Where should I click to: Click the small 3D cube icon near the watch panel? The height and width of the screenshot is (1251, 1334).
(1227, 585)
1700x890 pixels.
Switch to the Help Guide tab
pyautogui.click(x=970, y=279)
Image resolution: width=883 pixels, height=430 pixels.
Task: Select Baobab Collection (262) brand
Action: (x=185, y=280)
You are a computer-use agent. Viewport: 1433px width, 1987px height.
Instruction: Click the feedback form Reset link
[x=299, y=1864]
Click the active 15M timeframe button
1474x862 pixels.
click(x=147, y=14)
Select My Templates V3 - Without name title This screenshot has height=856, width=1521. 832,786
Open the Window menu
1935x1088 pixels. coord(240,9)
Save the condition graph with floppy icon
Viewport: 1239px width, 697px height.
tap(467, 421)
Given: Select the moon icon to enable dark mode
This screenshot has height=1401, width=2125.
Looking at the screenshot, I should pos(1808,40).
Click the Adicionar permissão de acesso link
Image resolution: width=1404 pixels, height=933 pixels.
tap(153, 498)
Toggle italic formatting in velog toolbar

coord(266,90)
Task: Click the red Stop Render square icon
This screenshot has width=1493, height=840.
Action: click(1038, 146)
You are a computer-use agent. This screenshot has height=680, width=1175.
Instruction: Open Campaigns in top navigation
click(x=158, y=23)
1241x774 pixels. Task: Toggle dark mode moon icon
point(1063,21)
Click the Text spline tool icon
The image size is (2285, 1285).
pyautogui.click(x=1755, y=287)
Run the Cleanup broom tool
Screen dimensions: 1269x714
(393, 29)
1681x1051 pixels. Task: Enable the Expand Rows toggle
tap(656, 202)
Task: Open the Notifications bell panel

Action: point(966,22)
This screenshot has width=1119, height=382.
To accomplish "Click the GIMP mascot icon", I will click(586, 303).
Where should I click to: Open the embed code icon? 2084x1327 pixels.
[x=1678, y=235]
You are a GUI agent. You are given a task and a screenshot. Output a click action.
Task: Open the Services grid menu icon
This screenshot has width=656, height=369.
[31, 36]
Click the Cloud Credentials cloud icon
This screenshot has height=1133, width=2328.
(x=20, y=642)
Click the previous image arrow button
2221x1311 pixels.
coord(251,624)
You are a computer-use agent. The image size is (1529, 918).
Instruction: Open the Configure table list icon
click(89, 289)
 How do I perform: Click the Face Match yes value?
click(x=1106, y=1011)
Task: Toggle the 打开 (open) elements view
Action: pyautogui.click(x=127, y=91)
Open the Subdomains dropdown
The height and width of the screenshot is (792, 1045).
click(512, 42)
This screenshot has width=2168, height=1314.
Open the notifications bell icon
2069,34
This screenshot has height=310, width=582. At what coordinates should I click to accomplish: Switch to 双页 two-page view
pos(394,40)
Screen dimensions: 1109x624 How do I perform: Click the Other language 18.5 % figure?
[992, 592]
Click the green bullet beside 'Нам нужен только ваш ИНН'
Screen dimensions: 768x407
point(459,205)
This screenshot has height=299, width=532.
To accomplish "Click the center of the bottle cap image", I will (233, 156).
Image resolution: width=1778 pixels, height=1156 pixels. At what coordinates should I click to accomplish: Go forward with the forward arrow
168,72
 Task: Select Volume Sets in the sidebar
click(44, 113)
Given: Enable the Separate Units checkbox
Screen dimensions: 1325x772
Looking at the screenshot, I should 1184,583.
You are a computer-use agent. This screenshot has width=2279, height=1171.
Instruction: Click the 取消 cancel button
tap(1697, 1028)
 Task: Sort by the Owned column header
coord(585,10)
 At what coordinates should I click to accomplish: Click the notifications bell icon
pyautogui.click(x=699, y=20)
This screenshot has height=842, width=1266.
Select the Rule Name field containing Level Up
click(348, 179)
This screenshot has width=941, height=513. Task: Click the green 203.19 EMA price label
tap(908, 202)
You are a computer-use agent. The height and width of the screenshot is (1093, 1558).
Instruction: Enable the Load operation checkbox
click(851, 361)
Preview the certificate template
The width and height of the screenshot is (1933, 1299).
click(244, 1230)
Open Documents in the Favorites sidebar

◆ Aim of the task ◆
As listed above, the lines from the line with "This screenshot has height=310, width=582." to the line with "Click the green bullet" are to be echoed exactly, with both ends included and nothing added.

◆ Task result ◆
This screenshot has height=310, width=582. At what coordinates should I click to accomplish: Switch to 双页 two-page view
pos(394,40)
Screen dimensions: 1109x624 How do I perform: Click the Other language 18.5 % figure?
[992, 592]
Click the green bullet beside 'Нам нужен только ваш ИНН'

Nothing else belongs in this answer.